_EXERCISE AIM_. Repeat only the lines below from the one containing "Screen dimensions: 609x733" through the one containing "Task: Click the horizontal", inclusive, exactly as written.

_DATA FOR THIS EXERCISE_.
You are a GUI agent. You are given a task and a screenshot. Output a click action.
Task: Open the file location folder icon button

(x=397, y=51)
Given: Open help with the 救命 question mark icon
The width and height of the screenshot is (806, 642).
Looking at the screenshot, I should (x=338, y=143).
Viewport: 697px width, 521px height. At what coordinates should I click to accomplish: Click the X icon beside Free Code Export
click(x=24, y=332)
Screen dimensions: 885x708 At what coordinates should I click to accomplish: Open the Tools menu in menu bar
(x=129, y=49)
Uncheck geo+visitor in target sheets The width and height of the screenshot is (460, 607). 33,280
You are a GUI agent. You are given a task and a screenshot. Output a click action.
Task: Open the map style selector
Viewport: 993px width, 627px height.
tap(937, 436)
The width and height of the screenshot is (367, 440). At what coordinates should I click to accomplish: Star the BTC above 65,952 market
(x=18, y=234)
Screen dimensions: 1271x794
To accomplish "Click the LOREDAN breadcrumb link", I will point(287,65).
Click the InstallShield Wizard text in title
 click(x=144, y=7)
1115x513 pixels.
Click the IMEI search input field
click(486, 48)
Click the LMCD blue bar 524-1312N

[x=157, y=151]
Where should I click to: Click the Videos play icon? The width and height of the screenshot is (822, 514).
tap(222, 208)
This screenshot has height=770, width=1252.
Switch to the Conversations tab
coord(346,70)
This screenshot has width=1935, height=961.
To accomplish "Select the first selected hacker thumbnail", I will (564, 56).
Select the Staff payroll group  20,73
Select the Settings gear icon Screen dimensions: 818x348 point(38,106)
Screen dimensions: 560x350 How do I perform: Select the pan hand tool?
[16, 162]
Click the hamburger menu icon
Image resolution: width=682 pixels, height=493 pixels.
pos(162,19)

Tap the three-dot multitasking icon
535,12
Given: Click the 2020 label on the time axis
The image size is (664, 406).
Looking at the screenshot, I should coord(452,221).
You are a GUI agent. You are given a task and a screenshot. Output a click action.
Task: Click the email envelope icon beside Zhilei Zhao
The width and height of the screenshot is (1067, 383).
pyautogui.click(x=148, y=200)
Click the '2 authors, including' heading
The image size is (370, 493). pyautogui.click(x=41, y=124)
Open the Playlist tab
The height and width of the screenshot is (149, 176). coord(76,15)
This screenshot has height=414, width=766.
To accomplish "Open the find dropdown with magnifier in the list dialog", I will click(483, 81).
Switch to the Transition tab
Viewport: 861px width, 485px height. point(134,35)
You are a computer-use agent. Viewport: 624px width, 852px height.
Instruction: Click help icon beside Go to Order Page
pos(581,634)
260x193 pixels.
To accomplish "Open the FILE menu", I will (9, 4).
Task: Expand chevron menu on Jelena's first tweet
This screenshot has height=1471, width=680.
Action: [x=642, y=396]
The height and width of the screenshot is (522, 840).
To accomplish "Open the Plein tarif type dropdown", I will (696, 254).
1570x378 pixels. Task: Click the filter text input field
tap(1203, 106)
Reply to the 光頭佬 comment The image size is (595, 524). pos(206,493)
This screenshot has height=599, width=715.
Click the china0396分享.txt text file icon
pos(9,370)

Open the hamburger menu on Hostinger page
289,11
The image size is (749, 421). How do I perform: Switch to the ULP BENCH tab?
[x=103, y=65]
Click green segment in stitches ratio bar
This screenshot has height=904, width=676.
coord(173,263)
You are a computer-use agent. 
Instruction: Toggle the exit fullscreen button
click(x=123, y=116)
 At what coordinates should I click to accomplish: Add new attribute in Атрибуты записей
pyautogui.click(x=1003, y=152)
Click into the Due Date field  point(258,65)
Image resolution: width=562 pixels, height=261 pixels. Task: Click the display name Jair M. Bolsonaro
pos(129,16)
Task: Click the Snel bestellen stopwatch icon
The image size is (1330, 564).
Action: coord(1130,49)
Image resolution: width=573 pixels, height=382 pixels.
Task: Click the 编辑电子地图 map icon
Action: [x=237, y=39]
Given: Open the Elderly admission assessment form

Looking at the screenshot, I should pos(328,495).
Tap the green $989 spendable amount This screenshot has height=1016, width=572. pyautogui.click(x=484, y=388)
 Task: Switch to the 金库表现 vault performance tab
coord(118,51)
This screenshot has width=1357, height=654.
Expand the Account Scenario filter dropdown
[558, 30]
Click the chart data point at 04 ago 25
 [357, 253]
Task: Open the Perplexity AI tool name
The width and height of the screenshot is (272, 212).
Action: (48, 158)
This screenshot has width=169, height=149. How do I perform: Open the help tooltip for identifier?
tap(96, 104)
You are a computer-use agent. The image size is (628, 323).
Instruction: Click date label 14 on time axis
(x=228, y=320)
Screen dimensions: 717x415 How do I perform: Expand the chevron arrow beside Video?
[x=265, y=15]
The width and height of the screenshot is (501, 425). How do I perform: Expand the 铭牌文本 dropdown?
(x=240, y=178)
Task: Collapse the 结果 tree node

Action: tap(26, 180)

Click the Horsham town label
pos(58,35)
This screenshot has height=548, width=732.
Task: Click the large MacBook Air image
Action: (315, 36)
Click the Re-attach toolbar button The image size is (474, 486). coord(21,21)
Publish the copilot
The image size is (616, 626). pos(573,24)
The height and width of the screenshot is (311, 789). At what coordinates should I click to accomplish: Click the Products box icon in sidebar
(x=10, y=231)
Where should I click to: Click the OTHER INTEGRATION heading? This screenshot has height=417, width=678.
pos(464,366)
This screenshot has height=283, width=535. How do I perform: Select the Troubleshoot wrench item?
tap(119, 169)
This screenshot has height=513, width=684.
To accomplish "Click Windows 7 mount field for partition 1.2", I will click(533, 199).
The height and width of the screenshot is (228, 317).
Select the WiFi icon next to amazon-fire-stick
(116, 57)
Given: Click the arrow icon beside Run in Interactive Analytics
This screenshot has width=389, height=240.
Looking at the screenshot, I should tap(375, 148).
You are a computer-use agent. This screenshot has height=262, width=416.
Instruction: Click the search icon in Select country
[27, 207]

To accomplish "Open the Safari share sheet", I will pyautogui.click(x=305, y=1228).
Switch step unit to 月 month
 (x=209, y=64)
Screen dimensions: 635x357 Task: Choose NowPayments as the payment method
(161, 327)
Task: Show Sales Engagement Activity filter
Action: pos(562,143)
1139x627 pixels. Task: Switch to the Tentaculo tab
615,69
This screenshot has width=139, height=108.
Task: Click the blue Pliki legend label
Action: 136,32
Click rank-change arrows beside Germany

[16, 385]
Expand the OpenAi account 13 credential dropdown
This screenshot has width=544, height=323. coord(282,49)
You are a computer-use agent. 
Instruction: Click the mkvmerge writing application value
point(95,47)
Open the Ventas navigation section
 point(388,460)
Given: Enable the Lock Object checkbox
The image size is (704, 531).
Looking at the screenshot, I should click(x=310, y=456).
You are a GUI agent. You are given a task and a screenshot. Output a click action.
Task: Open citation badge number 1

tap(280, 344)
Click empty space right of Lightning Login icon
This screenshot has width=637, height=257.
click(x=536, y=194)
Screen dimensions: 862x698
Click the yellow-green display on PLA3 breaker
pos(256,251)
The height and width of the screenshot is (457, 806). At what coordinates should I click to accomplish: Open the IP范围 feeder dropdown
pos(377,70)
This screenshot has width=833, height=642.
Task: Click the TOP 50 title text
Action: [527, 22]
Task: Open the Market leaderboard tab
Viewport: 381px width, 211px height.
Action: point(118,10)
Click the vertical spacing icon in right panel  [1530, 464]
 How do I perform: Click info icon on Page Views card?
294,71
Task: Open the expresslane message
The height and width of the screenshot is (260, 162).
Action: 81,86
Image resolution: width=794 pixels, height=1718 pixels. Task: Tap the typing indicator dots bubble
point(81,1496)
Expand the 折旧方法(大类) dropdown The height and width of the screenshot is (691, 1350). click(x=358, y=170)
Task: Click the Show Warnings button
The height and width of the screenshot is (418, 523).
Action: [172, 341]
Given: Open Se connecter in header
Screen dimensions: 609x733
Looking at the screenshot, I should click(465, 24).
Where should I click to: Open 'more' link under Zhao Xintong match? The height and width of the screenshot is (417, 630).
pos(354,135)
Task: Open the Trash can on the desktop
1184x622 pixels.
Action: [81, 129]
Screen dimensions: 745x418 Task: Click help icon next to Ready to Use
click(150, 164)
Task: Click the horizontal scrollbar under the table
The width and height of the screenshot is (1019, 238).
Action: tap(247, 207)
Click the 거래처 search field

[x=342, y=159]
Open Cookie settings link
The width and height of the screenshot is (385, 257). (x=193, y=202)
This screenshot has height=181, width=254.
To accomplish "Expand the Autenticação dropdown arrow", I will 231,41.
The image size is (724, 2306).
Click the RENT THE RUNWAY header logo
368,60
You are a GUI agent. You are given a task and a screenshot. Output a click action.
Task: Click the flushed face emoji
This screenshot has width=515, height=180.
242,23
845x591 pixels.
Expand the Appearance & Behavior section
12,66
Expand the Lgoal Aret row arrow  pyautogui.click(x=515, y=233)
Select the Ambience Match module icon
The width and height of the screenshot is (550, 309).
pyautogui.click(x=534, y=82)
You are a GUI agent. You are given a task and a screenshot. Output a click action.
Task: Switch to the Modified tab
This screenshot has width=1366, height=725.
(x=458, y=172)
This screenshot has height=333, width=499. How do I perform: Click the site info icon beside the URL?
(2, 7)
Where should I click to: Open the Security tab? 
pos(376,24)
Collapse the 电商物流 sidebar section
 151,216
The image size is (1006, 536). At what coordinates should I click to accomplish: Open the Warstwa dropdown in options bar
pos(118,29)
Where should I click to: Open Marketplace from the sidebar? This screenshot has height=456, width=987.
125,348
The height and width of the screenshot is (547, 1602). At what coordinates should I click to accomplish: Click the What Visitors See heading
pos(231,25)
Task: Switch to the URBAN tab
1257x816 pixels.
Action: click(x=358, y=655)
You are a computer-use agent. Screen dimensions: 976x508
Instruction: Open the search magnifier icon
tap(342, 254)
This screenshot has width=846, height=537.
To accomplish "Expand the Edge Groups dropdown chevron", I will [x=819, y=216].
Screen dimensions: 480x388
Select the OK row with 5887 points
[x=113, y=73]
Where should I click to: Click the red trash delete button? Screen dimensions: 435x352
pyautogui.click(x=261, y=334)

_OUTPUT_.
Screen dimensions: 609x733
Looking at the screenshot, I should click(465, 24).
Where should I click to: Open 'more' link under Zhao Xintong match? The height and width of the screenshot is (417, 630).
pos(354,135)
Task: Open the Trash can on the desktop
1184x622 pixels.
Action: [81, 129]
Screen dimensions: 745x418 Task: Click help icon next to Ready to Use
click(150, 164)
Task: Click the horizontal scrollbar under the table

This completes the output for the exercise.